Gary stepped back, flinching from the doctor's fervour. "Umm ... it's a deep cut, down to the bone. It's a 'Y' shape, starting from the front of the shoulders and goes down to the ..."
"Go on."
&n
bsp; Gary stared harder at the corpse, at the near-invisible scar. The line Parrish just traced. "Down to the abdomen."
"Someone's been at her before me."
Gary nodded but shrank back. Confusion was rife in his eyes.
"I don't like this one bit. We have to cut her open." Parrish moved with purpose, repositioning himself next to the trolley. "Normally, the diener makes the first incision, but I think I'll spare you that honour today."

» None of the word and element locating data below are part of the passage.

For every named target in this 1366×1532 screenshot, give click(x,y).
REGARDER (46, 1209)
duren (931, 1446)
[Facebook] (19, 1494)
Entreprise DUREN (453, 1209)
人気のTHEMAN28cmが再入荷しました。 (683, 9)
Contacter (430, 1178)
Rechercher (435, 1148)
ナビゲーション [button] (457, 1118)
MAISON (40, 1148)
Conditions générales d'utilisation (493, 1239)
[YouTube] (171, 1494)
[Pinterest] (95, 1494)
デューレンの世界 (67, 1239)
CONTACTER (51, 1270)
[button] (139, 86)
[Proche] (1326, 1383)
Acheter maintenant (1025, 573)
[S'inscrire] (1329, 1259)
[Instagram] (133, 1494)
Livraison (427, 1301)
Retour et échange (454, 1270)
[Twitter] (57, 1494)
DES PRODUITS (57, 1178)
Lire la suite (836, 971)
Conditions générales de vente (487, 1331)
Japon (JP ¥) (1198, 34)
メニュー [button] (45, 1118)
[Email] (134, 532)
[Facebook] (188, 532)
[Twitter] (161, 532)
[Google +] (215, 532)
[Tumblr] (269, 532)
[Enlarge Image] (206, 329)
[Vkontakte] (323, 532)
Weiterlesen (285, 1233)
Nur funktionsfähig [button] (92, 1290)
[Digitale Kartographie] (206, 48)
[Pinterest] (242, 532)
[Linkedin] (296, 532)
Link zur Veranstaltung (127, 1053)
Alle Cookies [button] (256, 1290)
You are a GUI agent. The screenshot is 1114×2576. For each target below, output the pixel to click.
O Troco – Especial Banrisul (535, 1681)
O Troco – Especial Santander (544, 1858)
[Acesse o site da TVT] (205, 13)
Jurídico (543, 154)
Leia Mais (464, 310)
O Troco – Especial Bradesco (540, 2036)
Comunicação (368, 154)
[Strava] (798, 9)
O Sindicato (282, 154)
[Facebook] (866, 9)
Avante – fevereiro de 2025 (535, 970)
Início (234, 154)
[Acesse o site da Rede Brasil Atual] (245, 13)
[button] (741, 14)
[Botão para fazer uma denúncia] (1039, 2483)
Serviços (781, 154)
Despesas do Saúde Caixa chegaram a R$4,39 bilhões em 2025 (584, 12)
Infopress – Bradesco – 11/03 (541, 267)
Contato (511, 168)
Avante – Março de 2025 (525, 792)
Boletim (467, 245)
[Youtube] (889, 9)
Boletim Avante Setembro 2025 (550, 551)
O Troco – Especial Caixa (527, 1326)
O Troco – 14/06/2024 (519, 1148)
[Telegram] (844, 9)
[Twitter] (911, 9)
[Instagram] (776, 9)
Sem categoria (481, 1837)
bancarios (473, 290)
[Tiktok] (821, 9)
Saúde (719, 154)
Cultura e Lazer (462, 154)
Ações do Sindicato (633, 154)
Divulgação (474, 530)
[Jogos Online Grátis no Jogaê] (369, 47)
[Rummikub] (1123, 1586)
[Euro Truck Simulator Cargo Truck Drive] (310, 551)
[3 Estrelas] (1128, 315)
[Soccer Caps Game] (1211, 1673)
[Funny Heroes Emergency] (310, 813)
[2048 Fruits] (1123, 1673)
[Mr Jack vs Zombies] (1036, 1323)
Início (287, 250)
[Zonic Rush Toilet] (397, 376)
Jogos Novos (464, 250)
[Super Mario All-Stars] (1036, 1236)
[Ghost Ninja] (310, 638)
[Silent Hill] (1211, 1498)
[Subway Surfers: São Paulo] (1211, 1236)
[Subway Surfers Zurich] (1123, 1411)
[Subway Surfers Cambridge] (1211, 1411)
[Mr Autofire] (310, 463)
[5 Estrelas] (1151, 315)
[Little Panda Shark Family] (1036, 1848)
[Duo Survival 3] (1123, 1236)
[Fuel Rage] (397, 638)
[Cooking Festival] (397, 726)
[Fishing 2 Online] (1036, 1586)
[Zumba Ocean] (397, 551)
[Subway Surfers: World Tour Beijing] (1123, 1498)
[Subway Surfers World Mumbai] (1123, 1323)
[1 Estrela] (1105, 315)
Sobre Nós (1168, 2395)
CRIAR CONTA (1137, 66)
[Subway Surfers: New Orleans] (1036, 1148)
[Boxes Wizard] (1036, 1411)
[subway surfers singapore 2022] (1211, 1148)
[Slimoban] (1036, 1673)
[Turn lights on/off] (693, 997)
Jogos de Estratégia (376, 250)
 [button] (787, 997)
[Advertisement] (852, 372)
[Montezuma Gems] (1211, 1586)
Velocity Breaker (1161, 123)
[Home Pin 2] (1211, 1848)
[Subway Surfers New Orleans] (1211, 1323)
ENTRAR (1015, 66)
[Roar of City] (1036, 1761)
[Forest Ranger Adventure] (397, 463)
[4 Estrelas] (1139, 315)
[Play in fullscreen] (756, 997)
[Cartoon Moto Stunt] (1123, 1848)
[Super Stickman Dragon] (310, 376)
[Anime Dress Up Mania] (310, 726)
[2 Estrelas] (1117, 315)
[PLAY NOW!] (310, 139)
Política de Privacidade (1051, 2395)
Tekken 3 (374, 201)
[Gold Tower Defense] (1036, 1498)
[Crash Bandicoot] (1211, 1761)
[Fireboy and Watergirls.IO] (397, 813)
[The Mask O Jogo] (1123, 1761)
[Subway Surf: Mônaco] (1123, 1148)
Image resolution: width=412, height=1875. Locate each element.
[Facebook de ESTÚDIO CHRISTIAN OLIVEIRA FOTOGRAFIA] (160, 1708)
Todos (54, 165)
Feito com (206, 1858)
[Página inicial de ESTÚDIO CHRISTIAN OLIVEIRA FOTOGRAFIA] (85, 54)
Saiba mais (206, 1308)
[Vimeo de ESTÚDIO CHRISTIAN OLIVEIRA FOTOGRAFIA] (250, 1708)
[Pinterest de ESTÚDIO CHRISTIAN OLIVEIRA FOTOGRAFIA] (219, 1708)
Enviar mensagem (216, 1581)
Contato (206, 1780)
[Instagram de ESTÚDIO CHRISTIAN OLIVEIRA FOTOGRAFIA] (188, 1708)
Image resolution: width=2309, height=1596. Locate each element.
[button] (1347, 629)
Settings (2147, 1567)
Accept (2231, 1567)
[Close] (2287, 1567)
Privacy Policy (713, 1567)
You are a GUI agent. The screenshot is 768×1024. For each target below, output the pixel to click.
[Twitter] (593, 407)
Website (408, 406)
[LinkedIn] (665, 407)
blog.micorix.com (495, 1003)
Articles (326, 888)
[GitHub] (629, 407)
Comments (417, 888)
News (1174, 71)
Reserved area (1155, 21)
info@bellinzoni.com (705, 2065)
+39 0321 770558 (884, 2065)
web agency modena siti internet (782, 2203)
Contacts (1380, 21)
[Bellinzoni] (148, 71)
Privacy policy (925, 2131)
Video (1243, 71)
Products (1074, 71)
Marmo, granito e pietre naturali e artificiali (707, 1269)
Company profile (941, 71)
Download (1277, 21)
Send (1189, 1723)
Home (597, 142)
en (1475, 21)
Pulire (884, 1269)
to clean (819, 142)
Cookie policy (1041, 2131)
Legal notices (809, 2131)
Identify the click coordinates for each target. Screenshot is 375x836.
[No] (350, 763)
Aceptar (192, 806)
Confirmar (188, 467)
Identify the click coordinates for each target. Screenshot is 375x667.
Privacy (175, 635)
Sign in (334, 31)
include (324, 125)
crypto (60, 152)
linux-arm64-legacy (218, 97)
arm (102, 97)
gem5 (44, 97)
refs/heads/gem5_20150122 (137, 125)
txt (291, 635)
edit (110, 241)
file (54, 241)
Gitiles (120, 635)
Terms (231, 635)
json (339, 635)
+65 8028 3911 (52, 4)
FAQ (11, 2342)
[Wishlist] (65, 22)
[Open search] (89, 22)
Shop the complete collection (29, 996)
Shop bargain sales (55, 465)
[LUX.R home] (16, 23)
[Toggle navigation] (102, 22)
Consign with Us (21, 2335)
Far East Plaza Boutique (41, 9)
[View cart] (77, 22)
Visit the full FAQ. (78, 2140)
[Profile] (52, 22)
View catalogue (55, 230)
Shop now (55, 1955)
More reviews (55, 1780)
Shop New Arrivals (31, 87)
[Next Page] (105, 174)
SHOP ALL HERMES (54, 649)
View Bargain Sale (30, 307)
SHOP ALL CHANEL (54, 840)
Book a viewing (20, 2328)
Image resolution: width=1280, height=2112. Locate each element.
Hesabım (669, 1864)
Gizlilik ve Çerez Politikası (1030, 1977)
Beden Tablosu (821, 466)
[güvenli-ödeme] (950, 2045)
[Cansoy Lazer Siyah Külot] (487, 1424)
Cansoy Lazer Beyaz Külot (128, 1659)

Gary stood in the shadows.
The woman's chest lay exposed, propped up, and at the mercy of Parrish's scalpel.
"I am commencing the initial incision," Parrish declared to the recorder.
He stabbed the scalpel into the right shoulder, furtively at first, but was soon slicing along the scar in a barely controlled rush. Parrish used hungry sawing cuts to part skin and flesh. Trickles of blood and other fluids seeped from the monstrous incision, spilling down the woman's torso and onto the table.
A tiny moan escaped into the room, almost unheard, as the scalpel sliced through the woman's stomach tissue.
Parrish's response was sluggish as he shook himself from the task. "What was that?"
"What?"
Parrish gaped at the corpse. "Did you hear a noise? Like a sigh?"
The woman's face was locked in a death mask as before. Her closed eyes were lost to the world, her mouth open in the tiniest of pouts. All identical to when Parrish first entered the room.
"I'm continuing the incision," he said to the recorder, as he plunged the scalpel deep into her stomach, picking up the weeping thread of the cut. He was approaching the lowest end of the incision but proceeded with caution, having lost his earlier vigour.
Gary. A voice called to the diener. A feminine voice. Foreign. Stop him! He's not doing it right.
Gary looked about the room in alarm but saw nothing—no one other than the doctor and the corpse. Parrish's tentative scalpel was nearing the abdomen and the pubic area.
Diener! Dr. Parrish looked up from his bloody handiwork to stare Gary in the eye. He lowered his mask, exposing a demented grin. His voice, the screech of a harpy. Punch me in the face!